══ Dataset

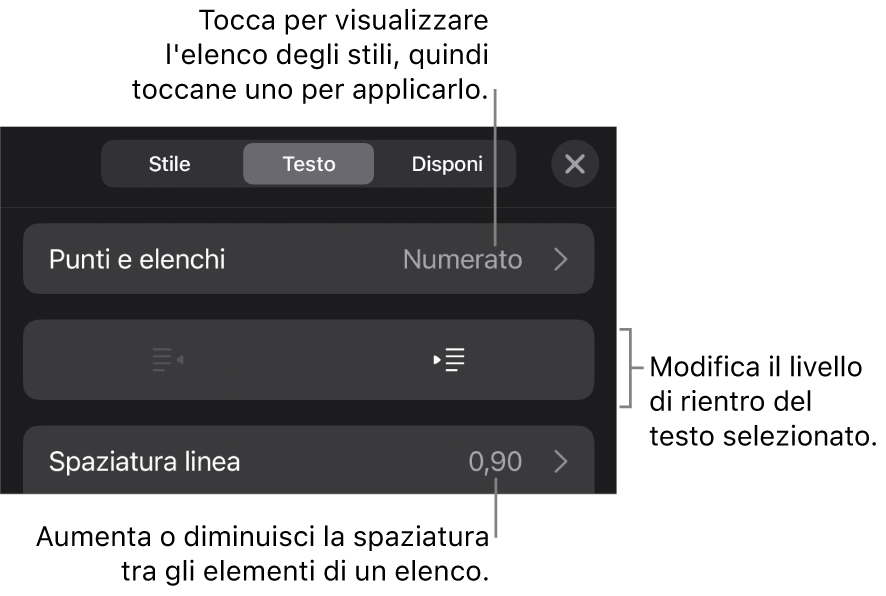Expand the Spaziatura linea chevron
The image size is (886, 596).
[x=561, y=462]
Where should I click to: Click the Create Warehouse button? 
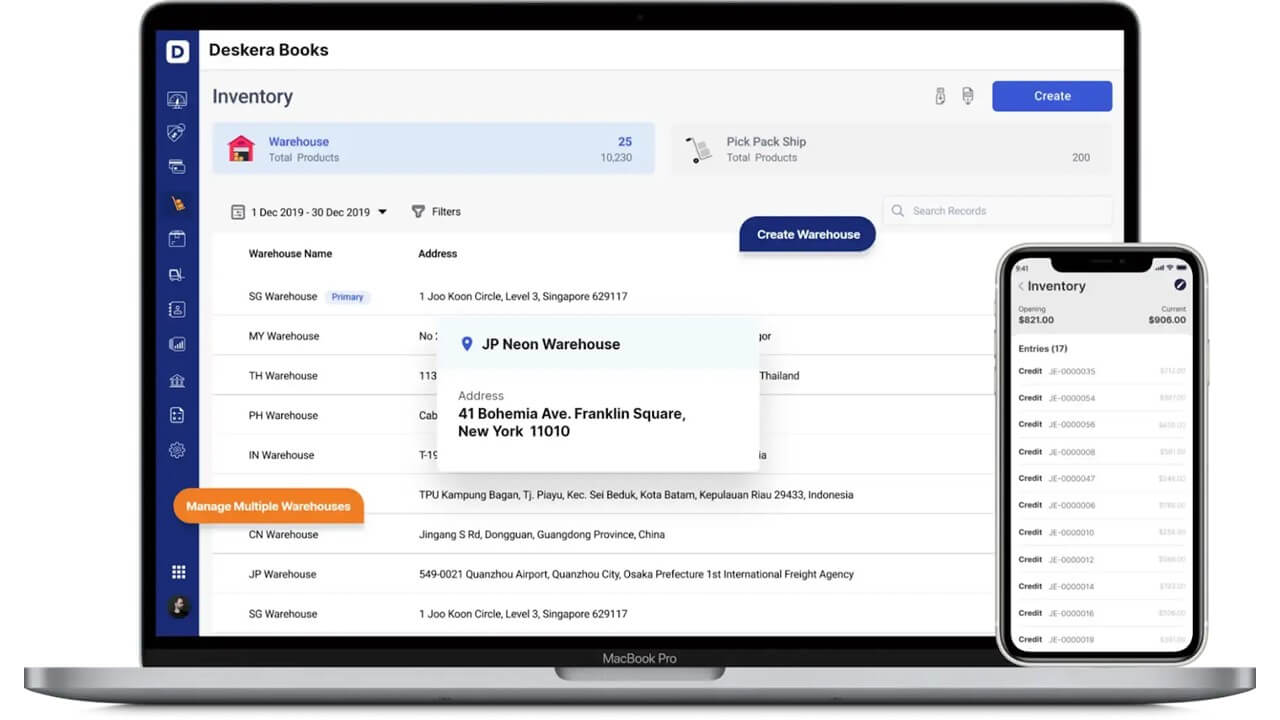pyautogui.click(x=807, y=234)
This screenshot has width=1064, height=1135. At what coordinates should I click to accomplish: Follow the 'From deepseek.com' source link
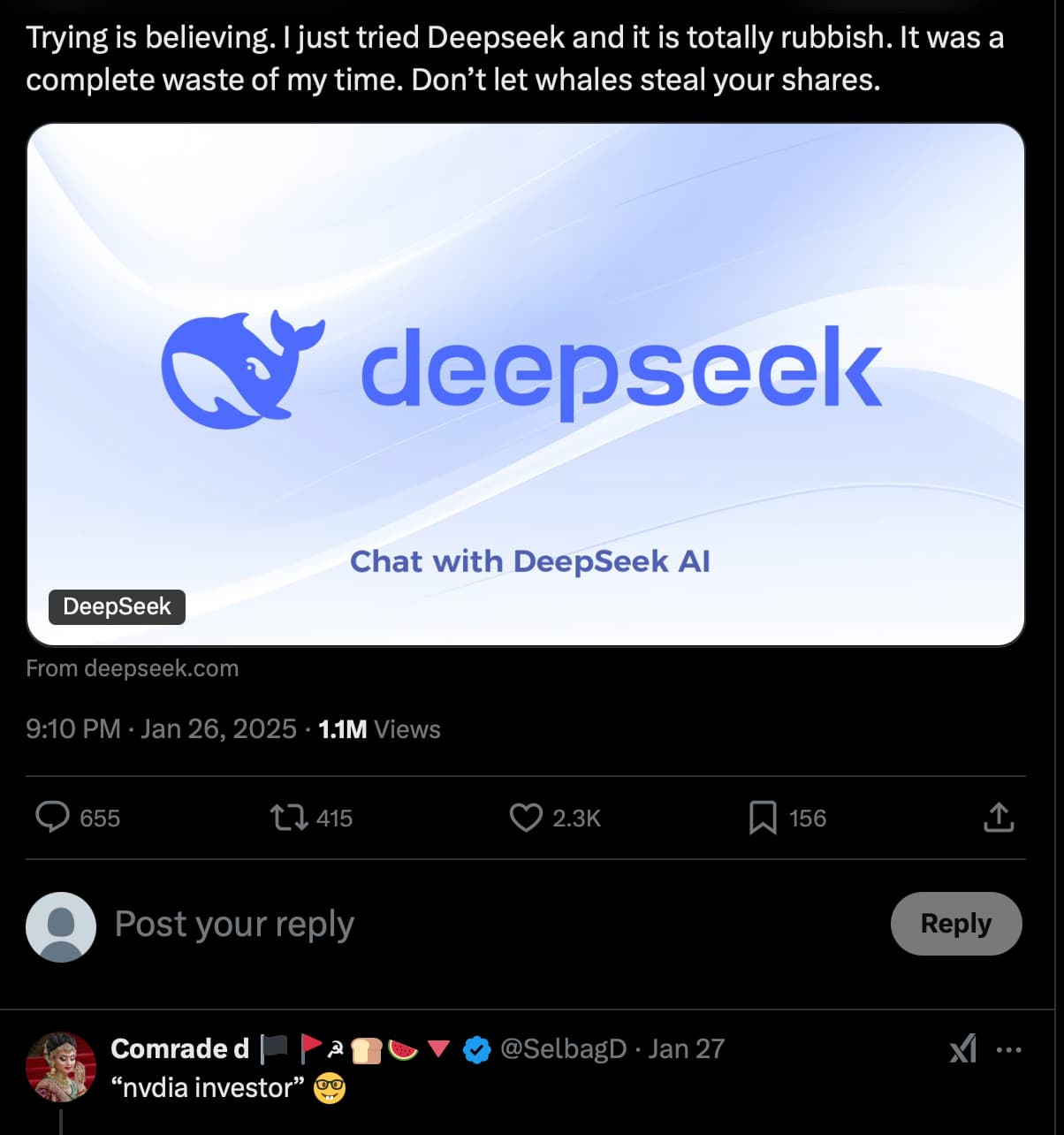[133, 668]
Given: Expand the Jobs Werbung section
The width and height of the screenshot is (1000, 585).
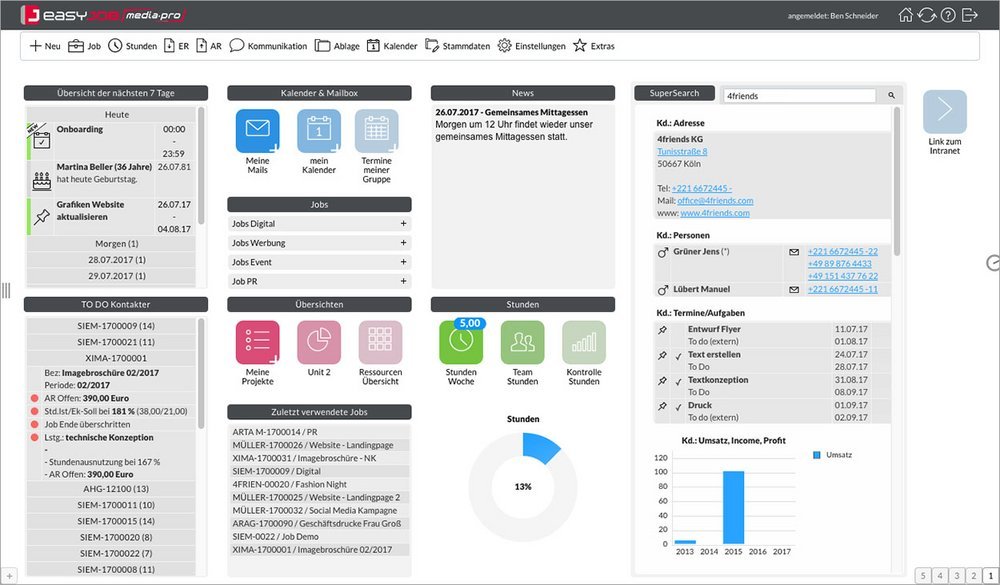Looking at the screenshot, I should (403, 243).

════
══ Dataset

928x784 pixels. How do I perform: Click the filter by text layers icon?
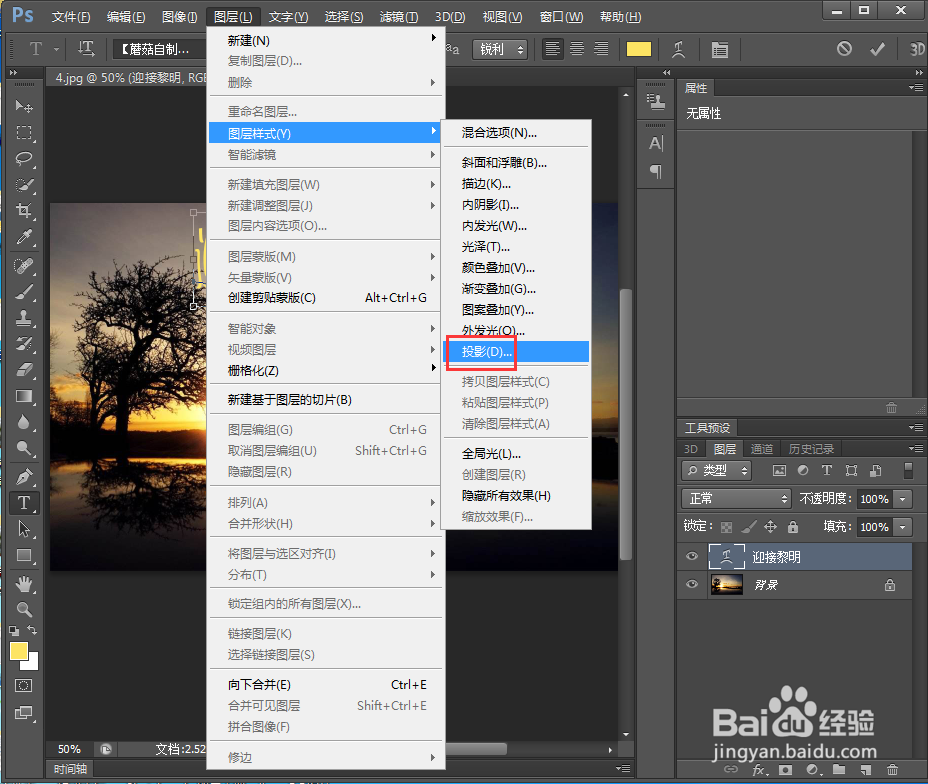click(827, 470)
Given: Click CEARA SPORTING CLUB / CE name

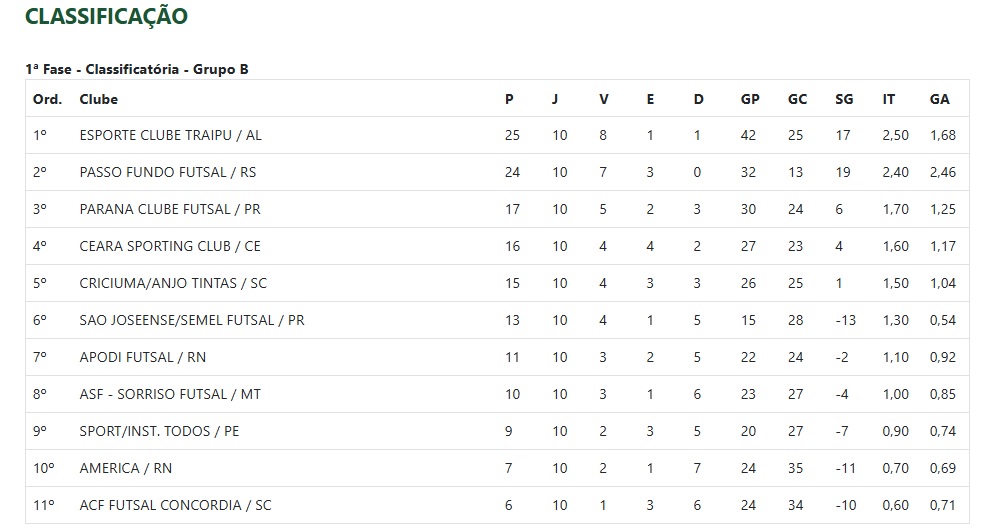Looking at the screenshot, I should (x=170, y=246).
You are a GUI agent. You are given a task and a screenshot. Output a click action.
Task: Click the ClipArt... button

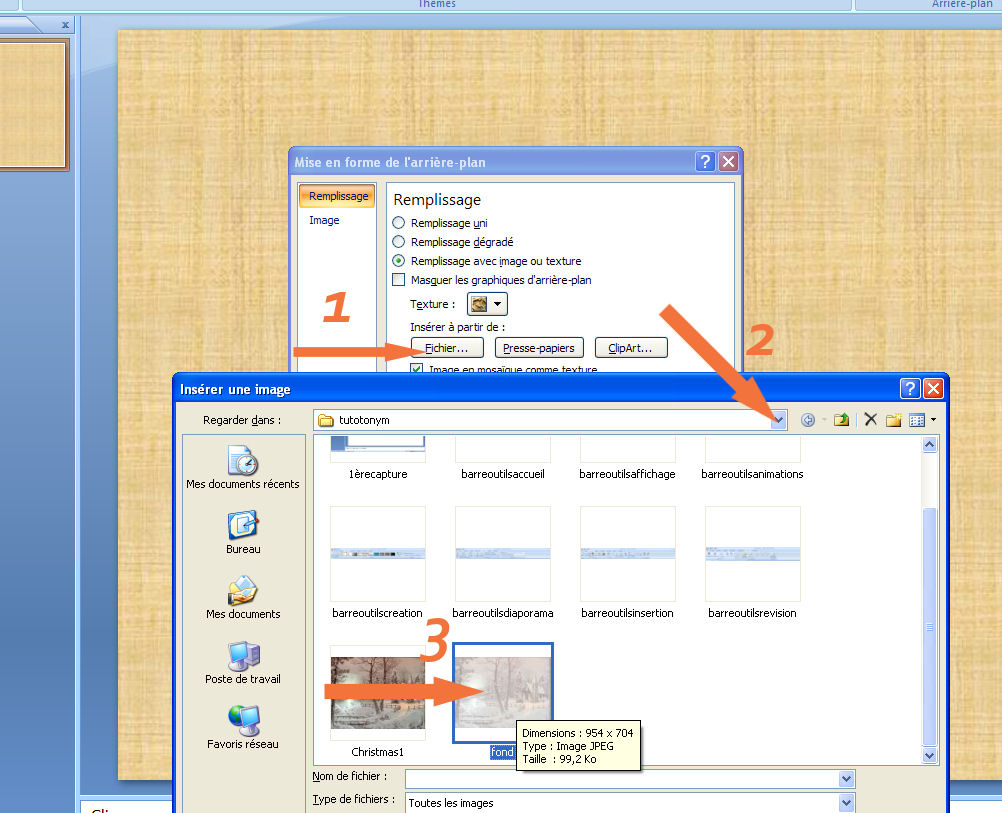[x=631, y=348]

════
══ Dataset

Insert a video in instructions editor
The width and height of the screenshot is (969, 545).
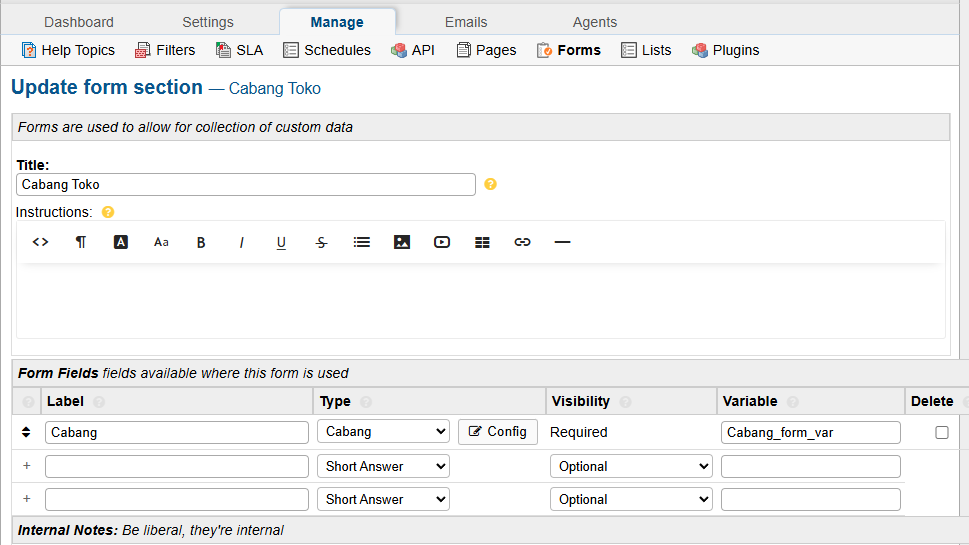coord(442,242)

════

▶ **Task prompt**
Within the entries above, the lines from the one containing "Where should I" through the one containing "Given: Expand the Jobs Werbung section" are to be transcribed exactly, ends included, pictures excluded.

▶ **Reply to the exercise**
Where should I click to: Click the Create Warehouse button? 
pyautogui.click(x=807, y=234)
This screenshot has width=1064, height=1135. At what coordinates should I click to accomplish: Follow the 'From deepseek.com' source link
[133, 668]
Given: Expand the Jobs Werbung section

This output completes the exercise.